Christina Lemos Governador Doria também entra na disputa diplomática

Governador Doria também entra na disputa diplomática

O tucano de São Paulo ordenou ao escritório do estado na China que acelere negociações por liberação de insumos. E promove pessoalmente a vacinação, em contraponto político a Bolsonaro, crítico da Coronavac

Governador de São Paulo, João Doria.

Governador de São Paulo, João Doria.

Vinicius Nunes/Agência F8/Folhapress - 18.01.2021

Em contraste com a atuação de seu principal adversário político, o presidente Bolsonaro, o governador de São Paulo, João Doria, pauta sua agenda diária por eventos de promoção da Coronavac, vacina produzida pelo Instituto Butantan em parceria com a fabricante chinesa Sinovac e cujos testes e estudos no Brasil foram bancados pelo governo do estado. A atitude serve de contraponto diário ao titular do Planalto. O presidente, até o momento, não fez nenhum gesto público de apoio à vacina – vista como um trunfo político de seu oponente.

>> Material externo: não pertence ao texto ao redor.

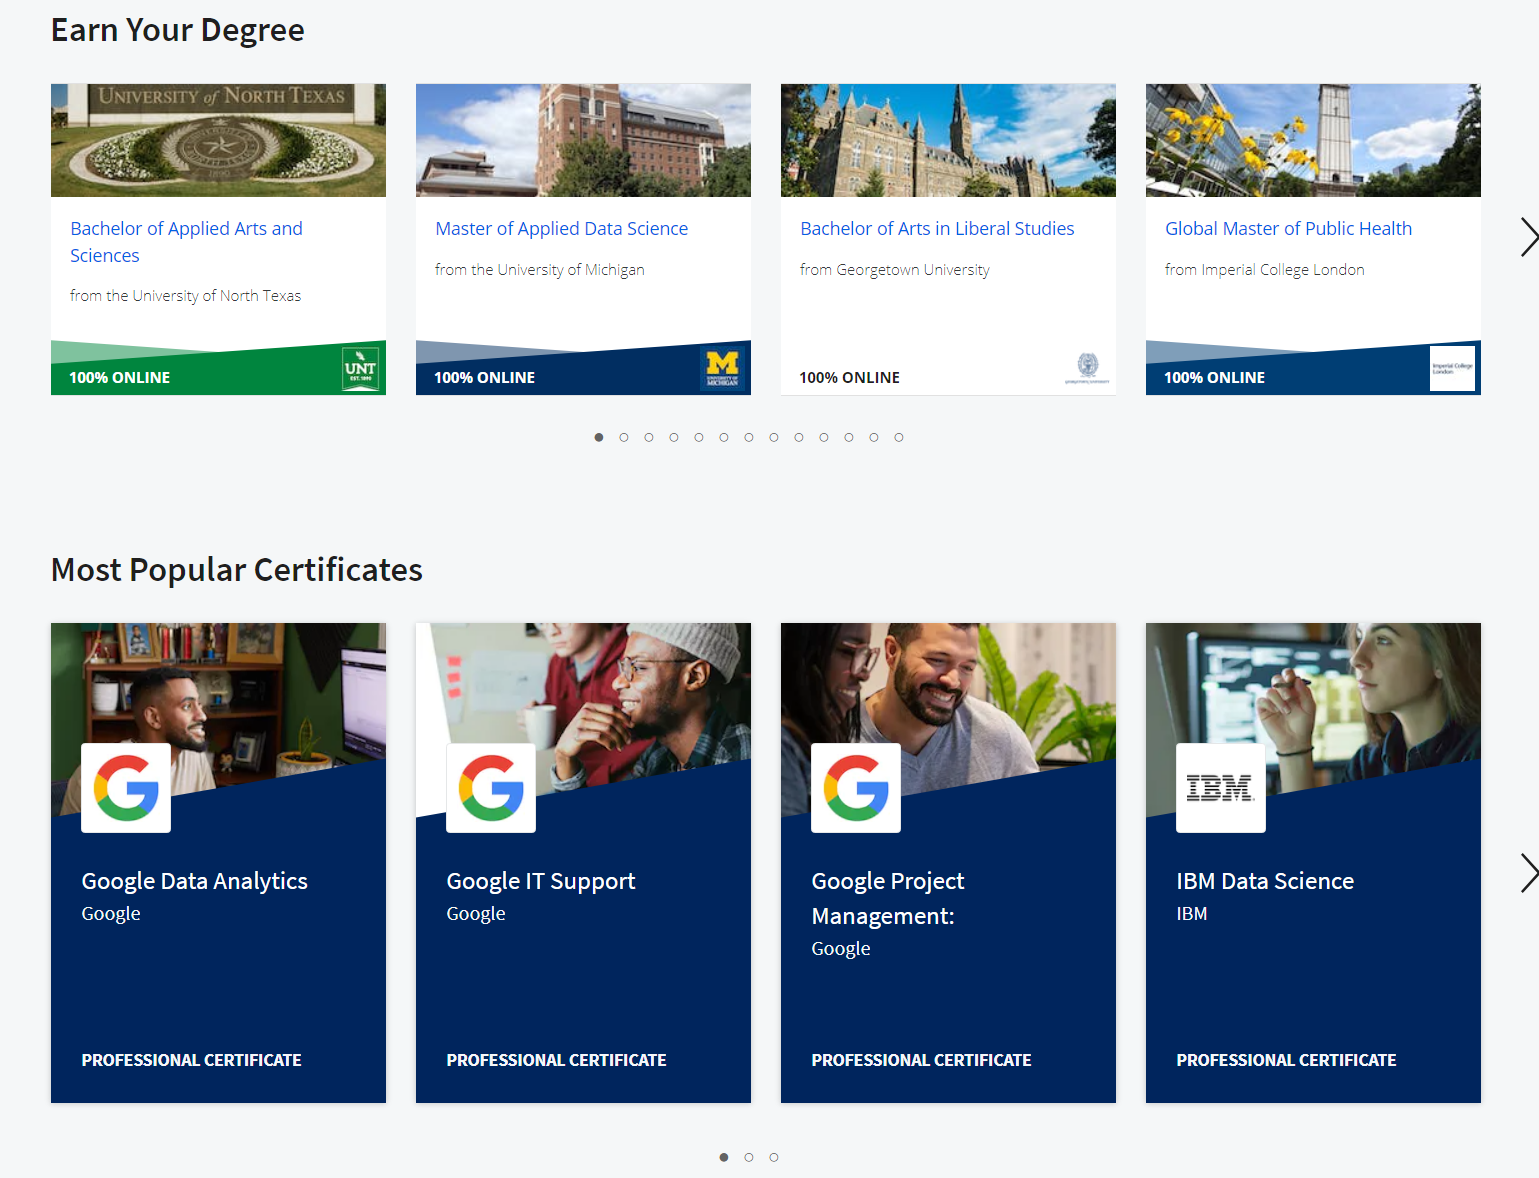Click the Georgetown University campus photo

pyautogui.click(x=947, y=140)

Doria também decidiu agir com autonomia em outro campo: o diplomático. Independemente das iniciativas federais, comandadas pelo Itamaraty e pelos ministérios da Saúde e da Agricultura, o governador ordenou que o escritório do estado de São Paulo na China trabalha pela liberação de IFA – Ingrediente Farmacêutico Ativo, insumo necessário para que se dê continuidade à fabricação da Coronavac.

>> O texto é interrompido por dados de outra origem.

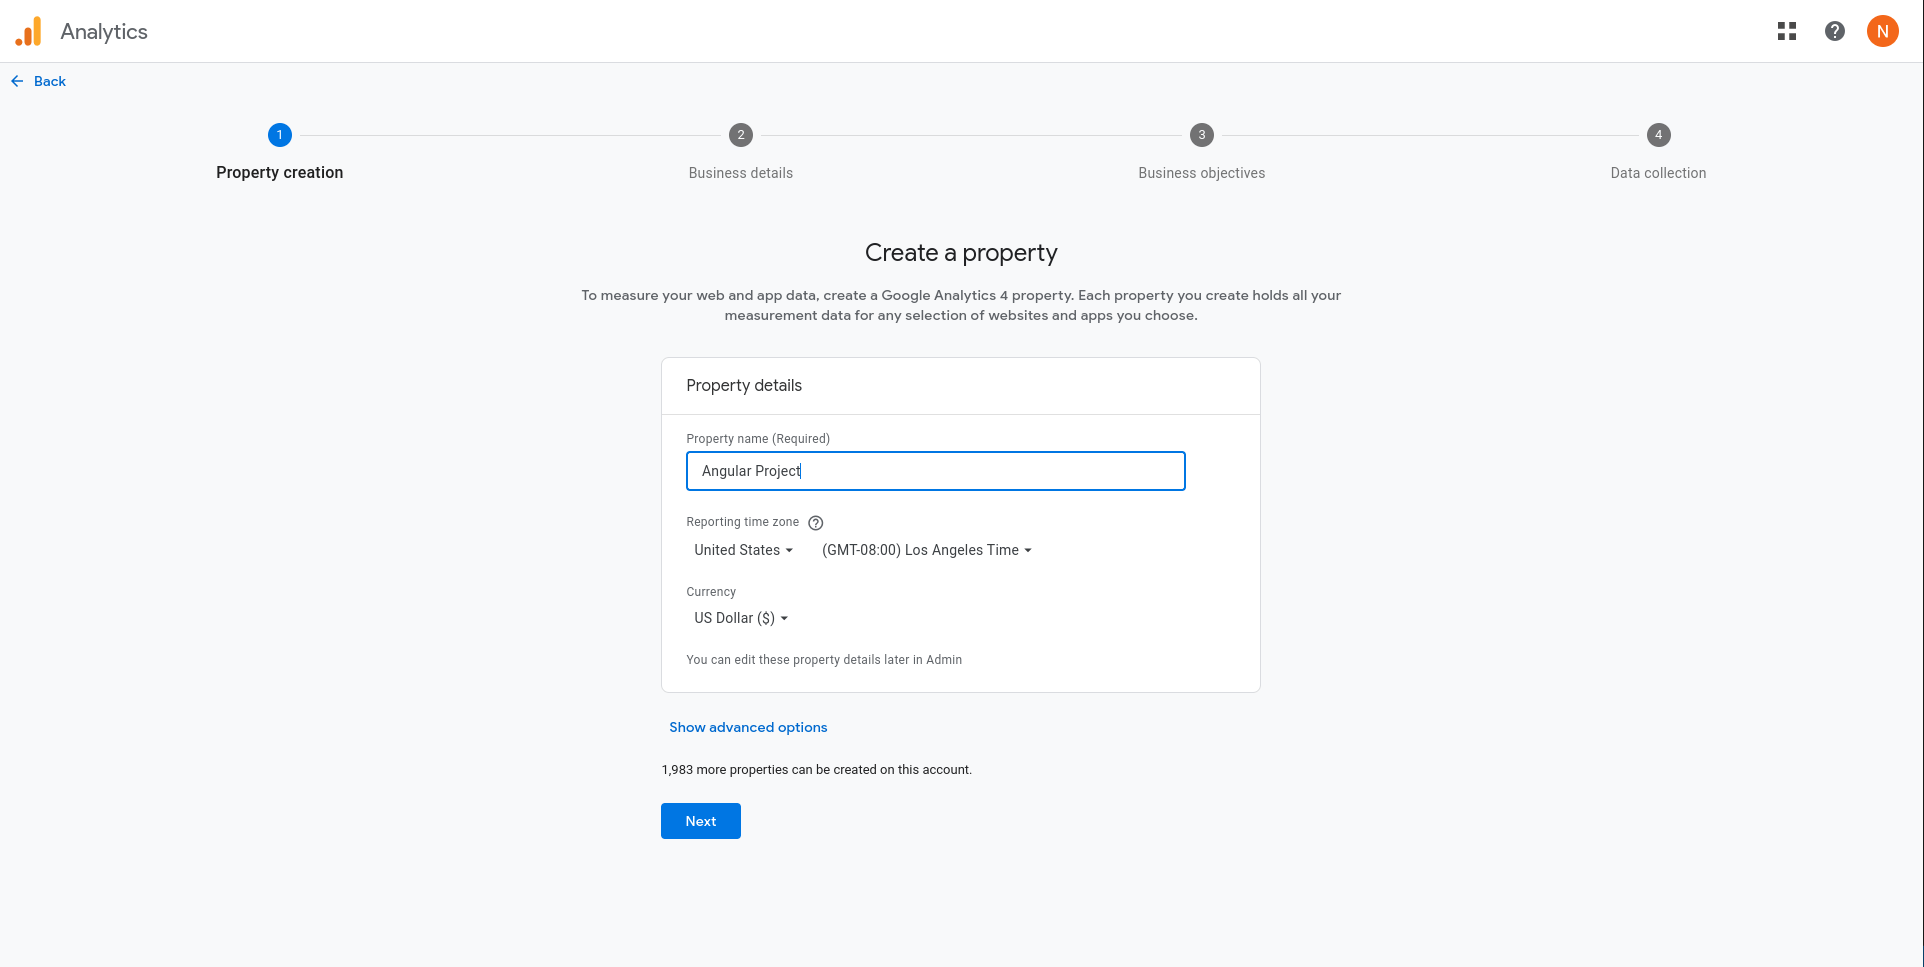Open the account avatar menu

tap(1883, 31)
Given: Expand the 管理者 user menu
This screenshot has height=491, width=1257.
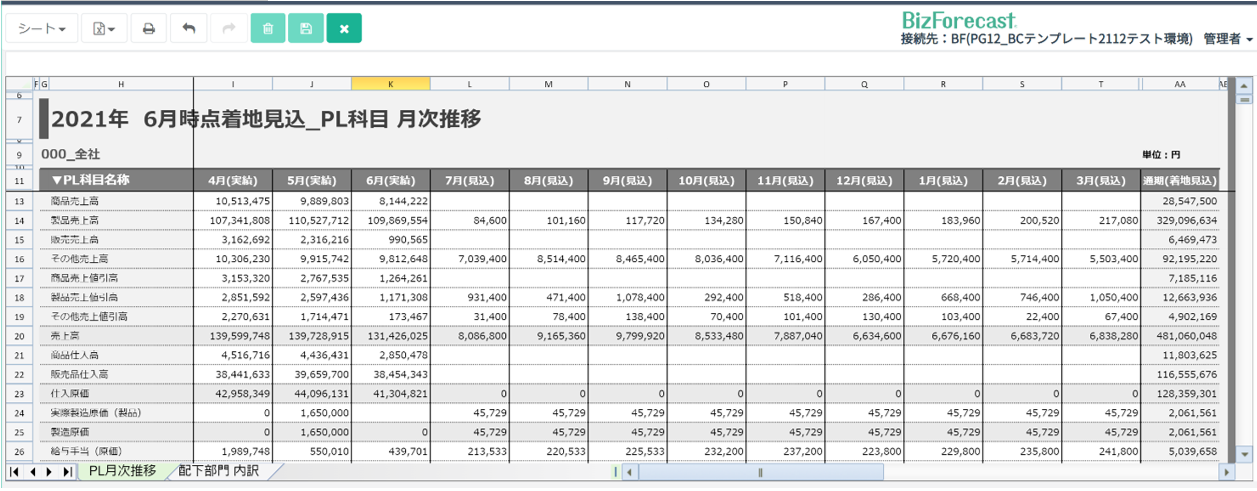Looking at the screenshot, I should (1228, 39).
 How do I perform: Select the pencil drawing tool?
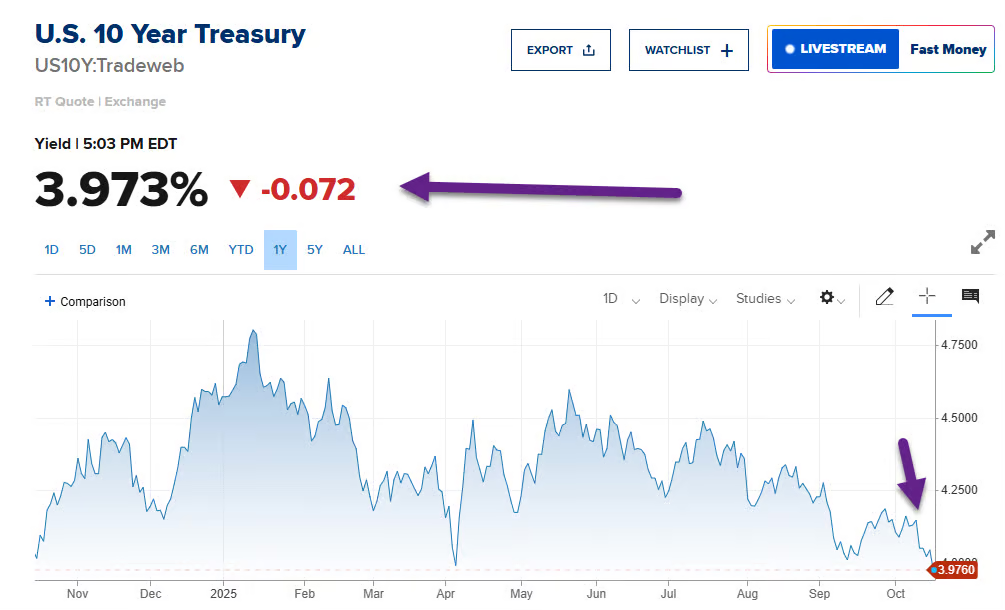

O governo paulista esclarece que a representação comercial foi criada em agosto de 2019, “seis meses antes do início da pandemia”. Teria colaborado “para agilizar todos os trâmites de importação de respiradores”. Segundo assessores de Doria, o diretor geral do escritório, José Mário Antunes, está acompanhando “presencialmente” o processo de liberação de insumos para a vacina em Pequim, cidade-sede do laboratório. Ainda não há atualização sobre os resultados desta iniciativa.